[INTERNAL USE]
Supermicro provided this file to diagnose HGX H100 GPU issues. Related to ZD-6179 / SMC CRM Case: SM2310022368.
Tool File Name: 629-24287-XXXX-FLD-38780.tgz
Download Location: scp root@172.25.10.35:/root/629-24287-XXXX-FLD-38780.tgz .
The reported issue related to 4x NVSwitch used by 8x H100 GPU. The problem was that only 3 of 4 NVSwitches was recognized. Due to this problem Fabric Manager Service was unable to run.
Unable to start Fabric Manager Service.
root@rdlab:/home/exx# systemctl enable nvidia-fabricmanager.service root@rdlab:/home/exx# systemctl start nvidia-fabricmanager.service Job for nvidia-fabricmanager.service failed because the control process exited with error code. See "systemctl status nvidia-fabricmanager.service" and "journalctl -xeu nvidia-fabricmanager.service" for details.
Checked status.
root@rdlab:/home/exx# systemctl status nvidia-fabricmanager.service × nvidia-fabricmanager.service - NVIDIA fabric manager service Loaded: loaded (/lib/systemd/system/nvidia-fabricmanager.service; enabled; vendor preset: enabled) Active: failed (Result: exit-code) since Fri 2023-09-29 15:18:28 PDT; 1min 41s ago Process: 16773 ExecStart=/usr/bin/nv-fabricmanager -c /usr/share/nvidia/nvswitch/fabricmanager.cfg (code=exited, status=1/FAILURE) CPU: 16ms Sep 29 15:18:27 rdlab systemd[1]: Starting NVIDIA fabric manager service... Sep 29 15:18:28 rdlab nv-fabricmanager[16775]: Connected to 1 node.
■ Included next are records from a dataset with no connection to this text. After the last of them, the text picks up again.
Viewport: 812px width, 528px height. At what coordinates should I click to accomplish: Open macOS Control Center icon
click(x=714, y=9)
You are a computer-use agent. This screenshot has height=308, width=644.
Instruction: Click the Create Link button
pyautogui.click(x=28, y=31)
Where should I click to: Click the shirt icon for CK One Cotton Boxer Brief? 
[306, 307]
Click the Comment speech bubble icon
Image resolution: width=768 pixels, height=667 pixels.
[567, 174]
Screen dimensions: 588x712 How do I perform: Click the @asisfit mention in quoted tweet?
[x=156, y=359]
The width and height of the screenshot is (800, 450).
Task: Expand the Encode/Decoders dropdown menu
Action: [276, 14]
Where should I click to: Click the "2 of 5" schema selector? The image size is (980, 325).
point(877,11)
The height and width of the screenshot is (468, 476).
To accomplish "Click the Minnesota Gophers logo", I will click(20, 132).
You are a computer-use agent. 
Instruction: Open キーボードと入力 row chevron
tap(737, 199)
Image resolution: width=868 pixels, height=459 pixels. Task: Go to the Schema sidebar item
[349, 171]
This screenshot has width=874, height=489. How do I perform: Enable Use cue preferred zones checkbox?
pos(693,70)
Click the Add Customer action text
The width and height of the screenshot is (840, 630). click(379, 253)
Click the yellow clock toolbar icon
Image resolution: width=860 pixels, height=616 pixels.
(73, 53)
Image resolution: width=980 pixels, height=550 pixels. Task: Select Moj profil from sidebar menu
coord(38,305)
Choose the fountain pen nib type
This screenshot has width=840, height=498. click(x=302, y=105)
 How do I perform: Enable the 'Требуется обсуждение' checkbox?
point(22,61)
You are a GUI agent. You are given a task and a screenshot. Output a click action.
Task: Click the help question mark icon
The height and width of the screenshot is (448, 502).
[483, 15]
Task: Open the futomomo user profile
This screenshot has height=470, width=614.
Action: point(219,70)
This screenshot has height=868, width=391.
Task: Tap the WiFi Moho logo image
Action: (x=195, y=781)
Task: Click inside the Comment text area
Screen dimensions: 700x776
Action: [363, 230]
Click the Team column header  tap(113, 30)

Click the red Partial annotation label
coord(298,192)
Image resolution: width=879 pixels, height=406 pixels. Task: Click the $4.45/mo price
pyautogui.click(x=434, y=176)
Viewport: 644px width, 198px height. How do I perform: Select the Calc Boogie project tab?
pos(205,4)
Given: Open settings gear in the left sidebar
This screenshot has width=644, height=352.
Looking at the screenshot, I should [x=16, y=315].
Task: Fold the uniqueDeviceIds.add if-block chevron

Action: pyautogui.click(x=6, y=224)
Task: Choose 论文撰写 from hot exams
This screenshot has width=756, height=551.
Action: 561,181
Sep 29 15:18:28 rdlab nv-fabricmanager[16775]: detected number of NVSwitches don't match with any supported system topology, aborting fabric ma> Sep 29 15:18:28 rdlab nv-fabricmanager[16775]: detected number of NVSwitches don't match with any supported system topology, aborting fabric ma> Sep 29 15:18:28 rdlab systemd[1]: nvidia-fabricmanager.service: Control process exited, code=exited, status=1/FAILURE Sep 29 15:18:28 rdlab systemd[1]: nvidia-fabricmanager.service: Failed with result 'exit-code'. Sep 29 15:18:28 rdlab systemd[1]: Failed to start NVIDIA fabric manager service.
It looks like there was one success, but rest are failures.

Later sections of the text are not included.